Per i giudici non è stata dimostrata “la sussistenza di uno sviamento di potere sorretto dal dolo intenzionale di procurare vantaggio alla Girgenti Acque Spa”
“Inidoneità del materiale indiziario a dimostrare la sussistenza di uno sviamento di potere sorretto dal dolo intenzionale di procurare vantaggio alla Girgenti Acque Spa”. È quanto scrivono i giudici della prima sezione penale della Corte di appello di Palermo, presieduta da Adriana Piras, nella sentenza con la quale è stato confermato il proscioglimento dell’ex Prefetto di Agrigento, Nicola Diomede, dall’accusa di concorso esterno in associazione a delinquere.

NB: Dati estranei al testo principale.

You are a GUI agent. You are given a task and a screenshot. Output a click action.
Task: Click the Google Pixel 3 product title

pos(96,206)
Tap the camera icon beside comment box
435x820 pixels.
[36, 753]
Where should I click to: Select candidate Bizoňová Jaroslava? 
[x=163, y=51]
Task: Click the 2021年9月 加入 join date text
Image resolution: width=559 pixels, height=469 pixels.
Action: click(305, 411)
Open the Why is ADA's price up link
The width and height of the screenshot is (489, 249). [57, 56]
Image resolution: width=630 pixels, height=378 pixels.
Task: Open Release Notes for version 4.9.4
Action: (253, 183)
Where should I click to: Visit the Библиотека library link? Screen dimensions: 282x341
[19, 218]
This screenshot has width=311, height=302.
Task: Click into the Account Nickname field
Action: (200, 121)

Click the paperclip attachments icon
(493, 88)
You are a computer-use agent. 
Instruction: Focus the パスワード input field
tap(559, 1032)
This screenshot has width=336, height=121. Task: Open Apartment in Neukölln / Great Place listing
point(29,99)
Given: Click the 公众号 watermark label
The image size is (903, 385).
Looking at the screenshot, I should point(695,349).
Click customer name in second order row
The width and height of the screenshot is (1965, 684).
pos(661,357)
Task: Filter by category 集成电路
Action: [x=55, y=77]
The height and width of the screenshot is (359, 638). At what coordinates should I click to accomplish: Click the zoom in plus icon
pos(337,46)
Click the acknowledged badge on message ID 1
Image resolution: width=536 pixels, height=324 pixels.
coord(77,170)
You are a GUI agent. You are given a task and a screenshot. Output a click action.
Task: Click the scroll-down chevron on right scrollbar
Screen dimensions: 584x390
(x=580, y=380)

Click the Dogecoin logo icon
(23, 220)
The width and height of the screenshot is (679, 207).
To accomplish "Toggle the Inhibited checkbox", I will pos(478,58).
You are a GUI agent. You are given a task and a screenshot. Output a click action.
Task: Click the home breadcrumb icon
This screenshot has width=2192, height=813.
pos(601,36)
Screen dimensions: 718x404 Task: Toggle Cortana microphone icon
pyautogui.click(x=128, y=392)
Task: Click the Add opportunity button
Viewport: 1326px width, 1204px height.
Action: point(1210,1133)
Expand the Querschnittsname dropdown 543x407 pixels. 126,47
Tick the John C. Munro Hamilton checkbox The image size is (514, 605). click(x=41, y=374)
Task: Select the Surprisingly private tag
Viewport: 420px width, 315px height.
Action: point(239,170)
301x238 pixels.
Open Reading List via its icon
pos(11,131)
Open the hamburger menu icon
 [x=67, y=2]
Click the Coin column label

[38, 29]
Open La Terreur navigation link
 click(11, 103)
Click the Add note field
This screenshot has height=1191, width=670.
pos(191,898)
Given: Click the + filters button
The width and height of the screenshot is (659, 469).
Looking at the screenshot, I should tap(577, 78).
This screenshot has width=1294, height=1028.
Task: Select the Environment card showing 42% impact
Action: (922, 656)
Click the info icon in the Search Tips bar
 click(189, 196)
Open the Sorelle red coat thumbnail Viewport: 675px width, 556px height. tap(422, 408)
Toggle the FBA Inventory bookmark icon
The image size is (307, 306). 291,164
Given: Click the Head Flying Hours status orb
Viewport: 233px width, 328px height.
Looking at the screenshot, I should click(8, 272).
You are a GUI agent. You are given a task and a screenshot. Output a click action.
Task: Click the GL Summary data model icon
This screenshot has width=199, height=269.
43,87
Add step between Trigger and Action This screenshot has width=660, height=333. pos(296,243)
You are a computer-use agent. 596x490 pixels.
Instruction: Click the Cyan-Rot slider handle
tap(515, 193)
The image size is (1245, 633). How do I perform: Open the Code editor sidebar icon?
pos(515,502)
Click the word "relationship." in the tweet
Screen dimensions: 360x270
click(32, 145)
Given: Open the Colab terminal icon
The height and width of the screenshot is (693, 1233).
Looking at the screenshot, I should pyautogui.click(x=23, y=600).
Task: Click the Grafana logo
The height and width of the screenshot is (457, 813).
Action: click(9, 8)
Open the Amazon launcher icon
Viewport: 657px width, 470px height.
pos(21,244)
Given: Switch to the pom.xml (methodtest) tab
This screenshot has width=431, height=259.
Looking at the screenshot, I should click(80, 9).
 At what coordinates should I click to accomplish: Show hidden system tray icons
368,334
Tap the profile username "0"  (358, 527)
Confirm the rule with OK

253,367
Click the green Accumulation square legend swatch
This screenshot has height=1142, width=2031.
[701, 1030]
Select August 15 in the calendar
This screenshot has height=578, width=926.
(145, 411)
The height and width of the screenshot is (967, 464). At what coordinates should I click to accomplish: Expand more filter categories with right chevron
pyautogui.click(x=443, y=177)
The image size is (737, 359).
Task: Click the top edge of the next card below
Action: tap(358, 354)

La vicenda è legata alla maxi inchiesta su Girgenti Acque, l’ex colosso societario che per anni si è occupato del servizio idrico in provincia di Agrigento, e sul presunto “sistema Campione”. Per gli inquirenti l’imprenditore sarebbe stato al vertice di un sodalizio dedito alla corruzione, ai reati contro la pubblica amministrazione e ai delitti societari e ambientali.
L’ex Prefetto di Agrigento, rimosso all’indomani della maxi inchiesta, era accusato di aver “salvato” il gruppo Campione da una interdittiva antimafia senza tenere conto del parere unanime delle forze di polizia e non valutando il parere dell’allora prefetto vicario. Per questo motivo la procura di Agrigento chiese il processo nei confronti di Diomede per concorso esterno in associazione a delinquere. Il gup Micaela Raimondo ha invece disposto il non luogo a procedere giudicando gli elementi offerti dal pubblico ministero “insufficienti a fondare una ragionevole previsione di condanna”. Per il giudice, infatti, “tutte le argomentazioni non consentivano di asseverare che il Diomede non avesse correttamente ponderato gli elementi fattuali ed avesse dolosamente travalicato i limiti esterni dell’ampia discrezionalità amministrativa che la legge gli riservava in materia”.
Una decisione condivisa anche dalla Corte di appello di Palermo che ha rigettato il ricorso presentato dalla procura: “Come esattamente rilevato dalla sentenza impugnata, gli elementi indiziari a carico del gruppo Campione nella disponibilità dell’imputato ai fini delle valutazioni che era chiamato ad effettuare non apparivano impositivi della esigenza di misure interdittive antimafia, come era peraltro stato evidenziato dalla disparità di vedute esistente tra le forze di polizia”.